The mysterious disease struck their second child, Stephanie, in 1993. At three months, she began to suffer seizures. Five months later, despite endless tests, she lapsed into a coma and died. Mrs Salsbury gave birth to Jennifer in 1995. Three months later she developed the same symptoms. Knowing that nothing could be done, the family refused intensive care. "We wanted to keep our baby at home and comfortable and love her for as long as we could," Mrs Salsbury said.

Studies have shown that the decline is triggered by a fever or a bang on the head. It can take anything between a few days to a few months for the disease to claim the victim's life. In the case of their third daughter, Gracie-Sophia, symptoms appeared while the family was travelling from Switzerland, where Mr Salsbury was working as a banker, to Santa Barbara where Gracie-Sophia was to be baptised.

The planned celebration "became a funeral", said Mr Salsbury. She abandoned any thought of having a bigger family and donated the girls' organs for research.

They were kept abreast of progress by Dr Hugo Moser, an expert in genetic disorders of the nervous system at the Kennedy Krieger Institute in Baltimore. Dr Moser was the inspiration for the doctor played by Peter Ustinov in the film Lorenzo's Oil. "We knew samples went all over the world," said Mr Salsbury. "But years went by when we did not hear anything."

More clues came, however, from the Netherlands, where there was an unusually high incidence of VWM, affecting one in 40,000 people and scans revealed how the disease operated.

Eventually, Dr Moser told the Salsburys that the cause had been found by Prof Marjo van der Knaap of the Free University Medical Centre, Amsterdam, who deduced how cases, clustered in the eastern Netherlands, probably shared a common ancestor. "The cause was found much quicker than we could dream," said the couple.

Prof van der Knaap's discovery linked the disease to mutations in any of the five genes responsible for a protein called eIF2B. "Whichever gene is mutated, the resulting disease is the same: vanishing white matter," said Prof van der Knaap.

A tell-tale mutation was also found in the organs of Mr Salsbury's daughters. "Each single daughter gave science a new piece of knowledge," he said.
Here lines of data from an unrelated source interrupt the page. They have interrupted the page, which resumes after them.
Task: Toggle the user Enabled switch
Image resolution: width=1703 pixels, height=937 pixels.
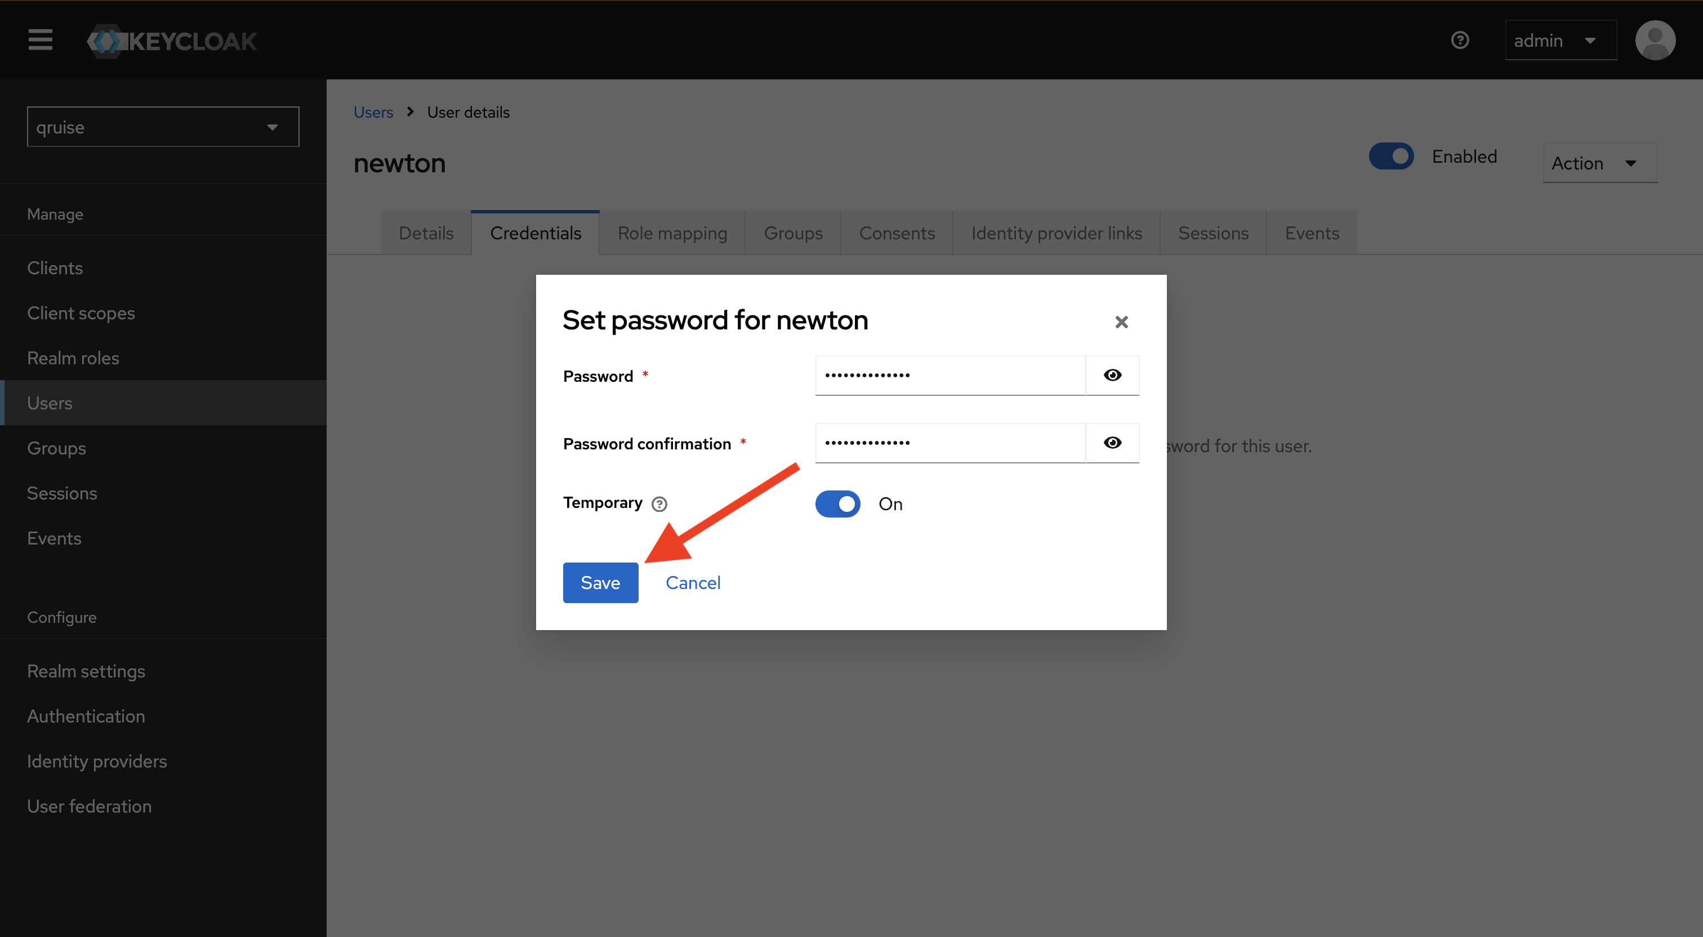Action: click(1391, 157)
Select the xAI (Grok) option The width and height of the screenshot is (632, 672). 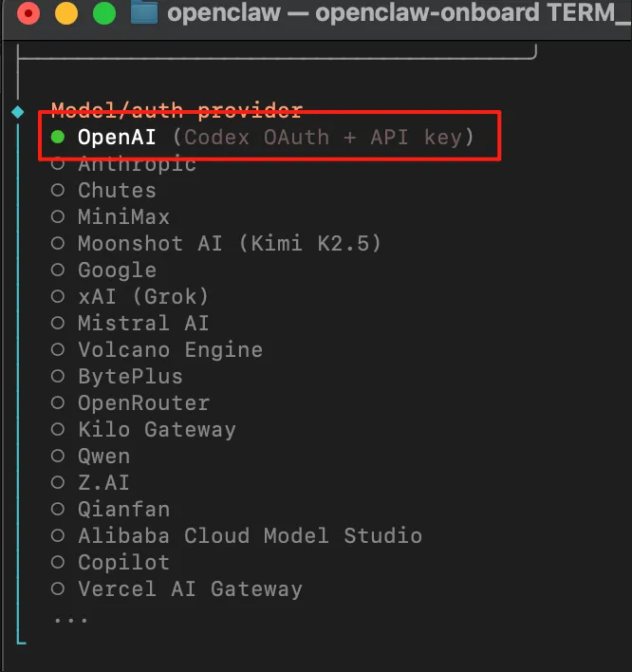click(58, 297)
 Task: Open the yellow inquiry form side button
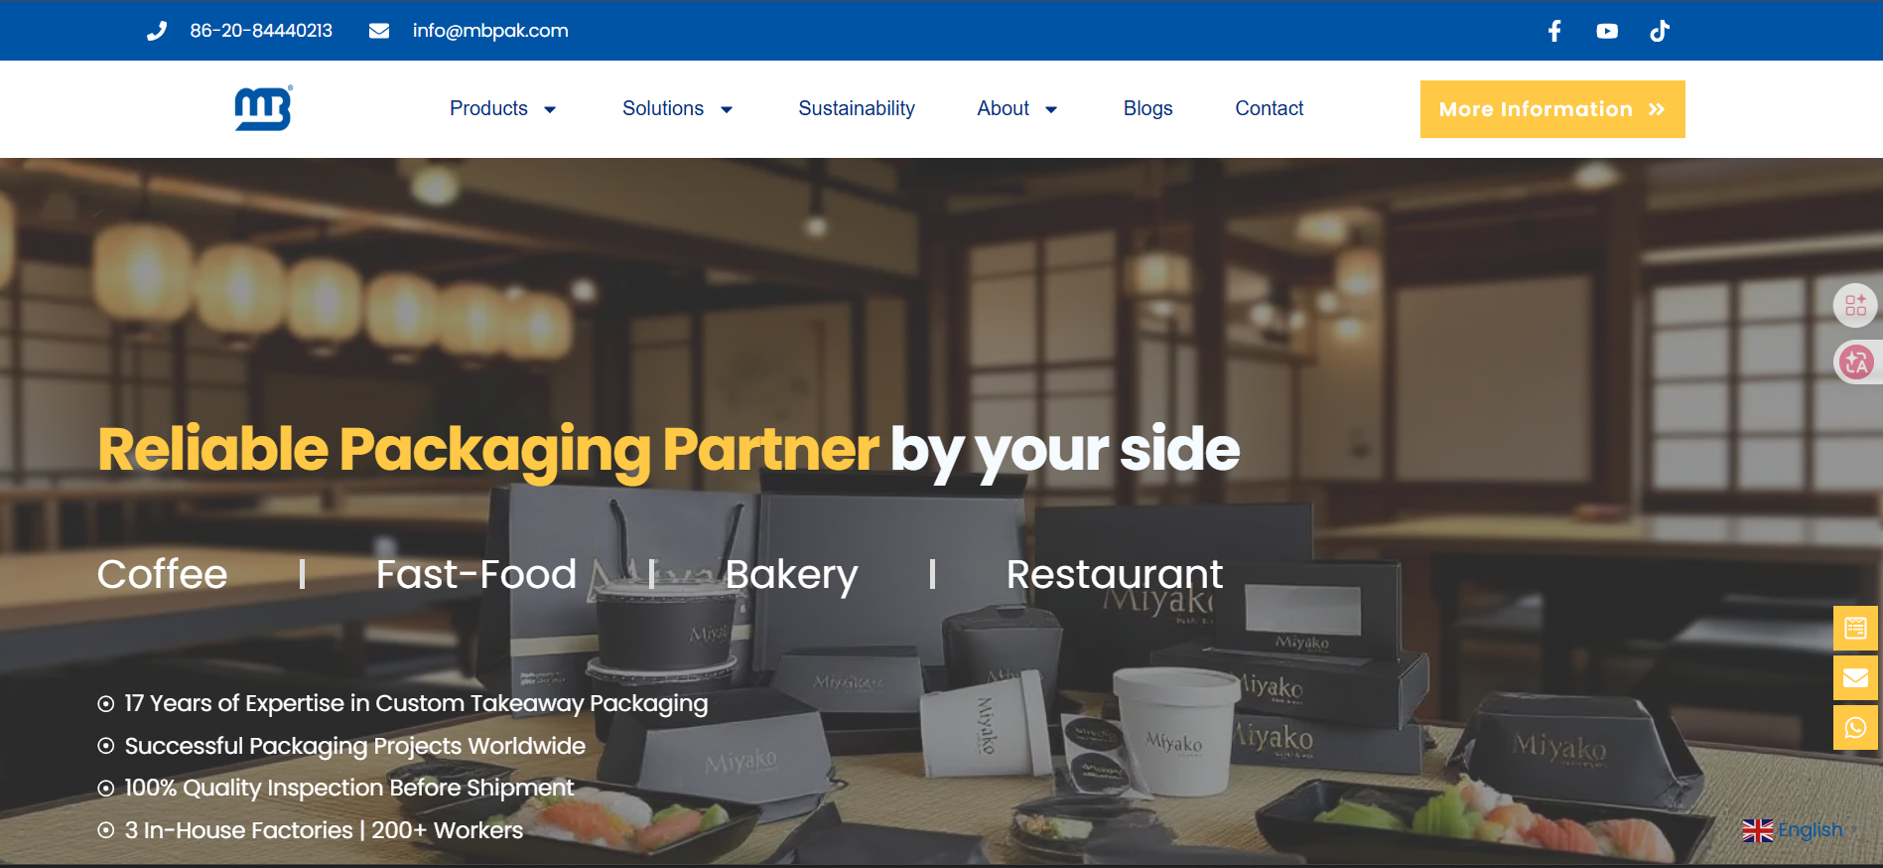(x=1855, y=628)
Both Mr Salsbury and his wife carry the faulty gene.

The eIF2B protein works with many others that form a molecular machine to translate RNA into proteins. The brain seems more affected by defects in this machine than other parts of the body.
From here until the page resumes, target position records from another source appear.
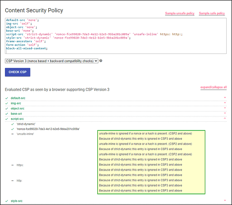Screen dimensions: 232x205
Task: Expand the style-src row chevron
Action: [225, 200]
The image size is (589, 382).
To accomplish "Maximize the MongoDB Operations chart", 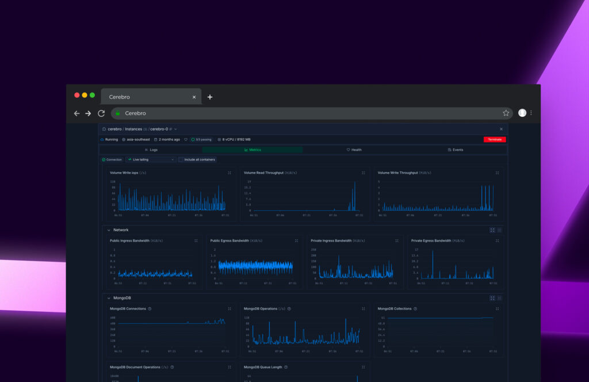I will [x=363, y=309].
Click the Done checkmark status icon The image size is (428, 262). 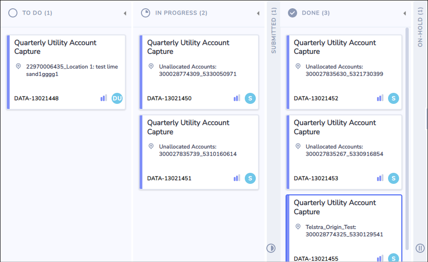pos(293,13)
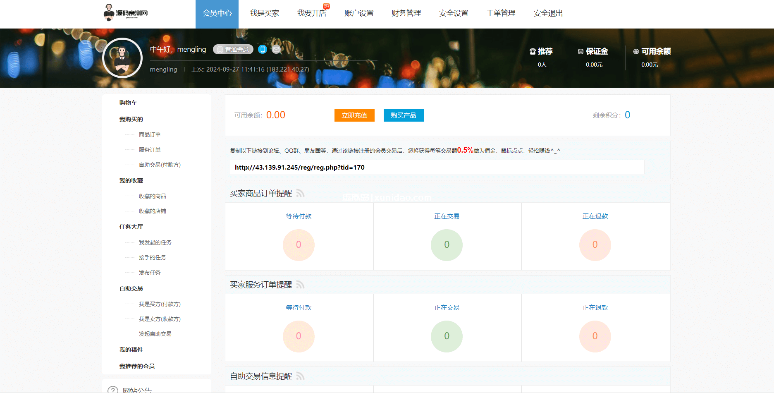Click the RSS icon beside 买家商品订单提醒
This screenshot has width=774, height=393.
pyautogui.click(x=301, y=193)
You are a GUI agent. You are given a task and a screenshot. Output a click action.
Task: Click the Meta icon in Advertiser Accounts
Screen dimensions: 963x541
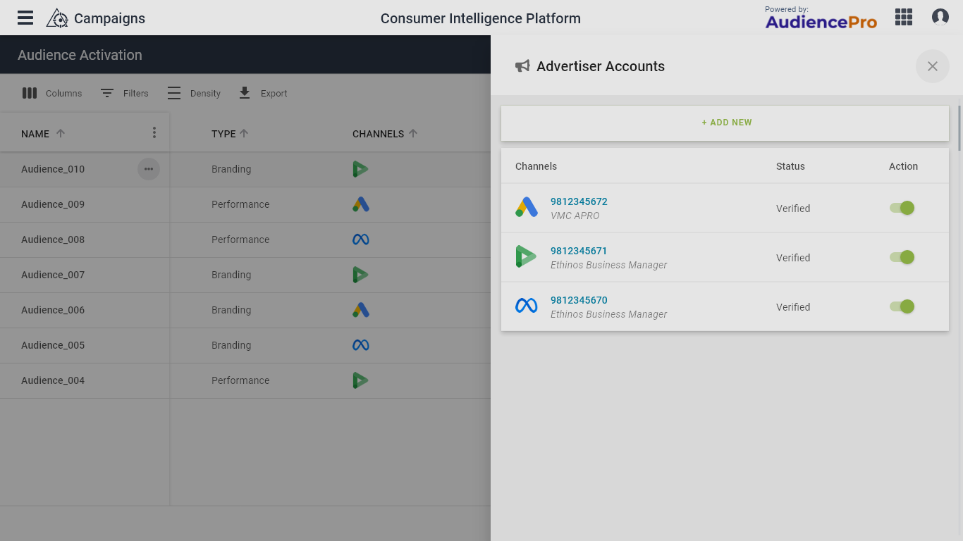pyautogui.click(x=527, y=306)
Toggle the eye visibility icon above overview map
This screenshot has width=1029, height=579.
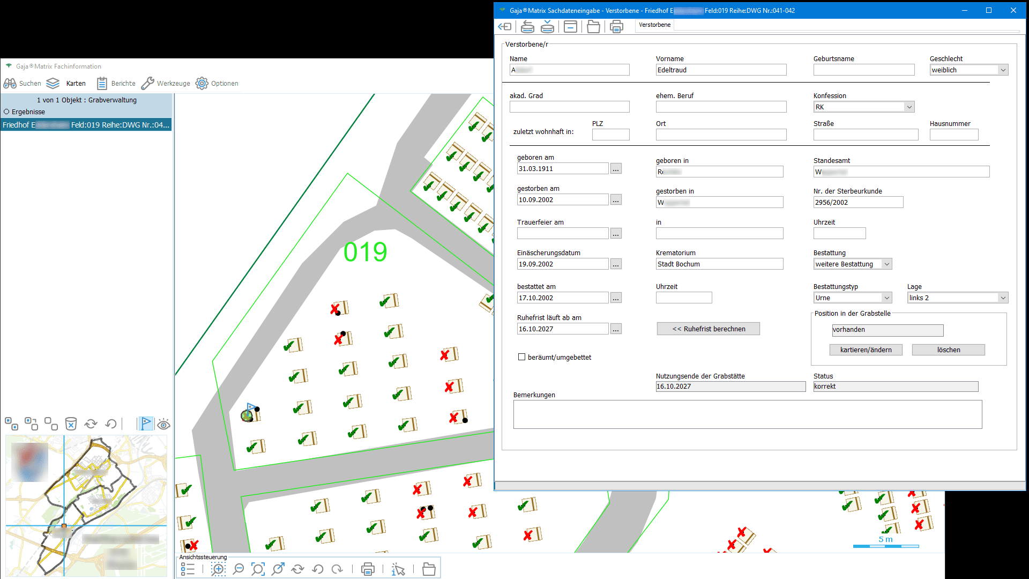click(164, 424)
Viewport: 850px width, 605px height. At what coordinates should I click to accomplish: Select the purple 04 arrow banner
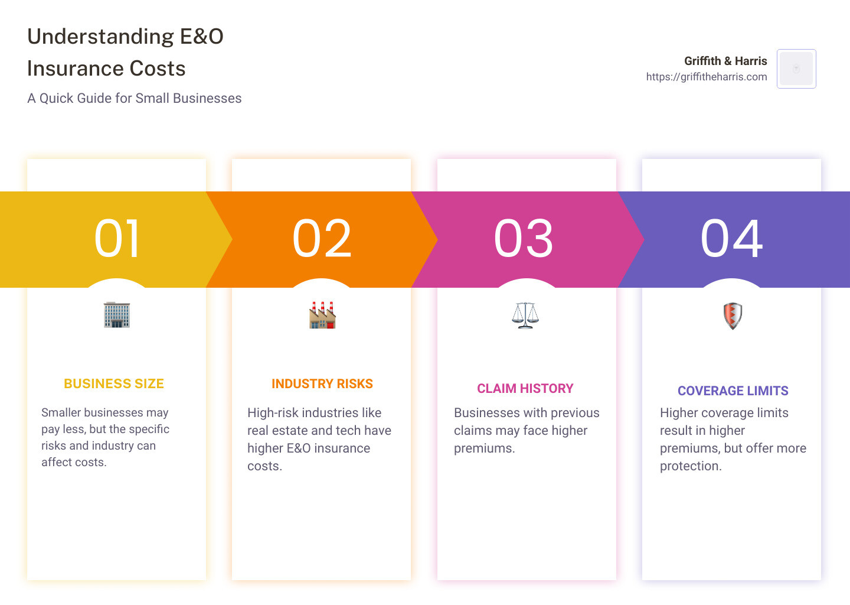[x=732, y=239]
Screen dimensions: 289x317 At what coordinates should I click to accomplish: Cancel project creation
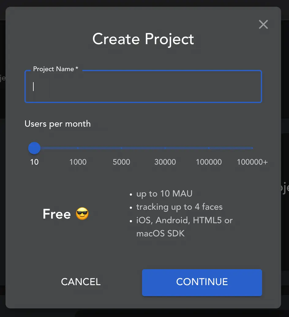tap(81, 282)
"No cell in the body survives without eIF2B activity, so it is quite surprising that mutated eIF2B leads to a brain disease, and not a whole body disease," said the Dutch professor. "There must be a certain rest activity of eIF2B for cells to survive and apparently the threshold for brain cells is higher."

This mechanism has never before been implicated in such a dramatic illness and is making scientists re-examine the importance of translation in other diseases. The British researcher Prof Christopher Proud, now at the University of British Columbia, Vancouver, said the discovery had "triggered wider excitement".

In the case of cancer, a drug under development called Rapamycin, targets a protein involved in translation. In the long run it may be possible to develop similar drugs to help VWM patients too. The Salsburys have set up a charity to back this research, the Three Little Angels Pediatric Neurological Foundation.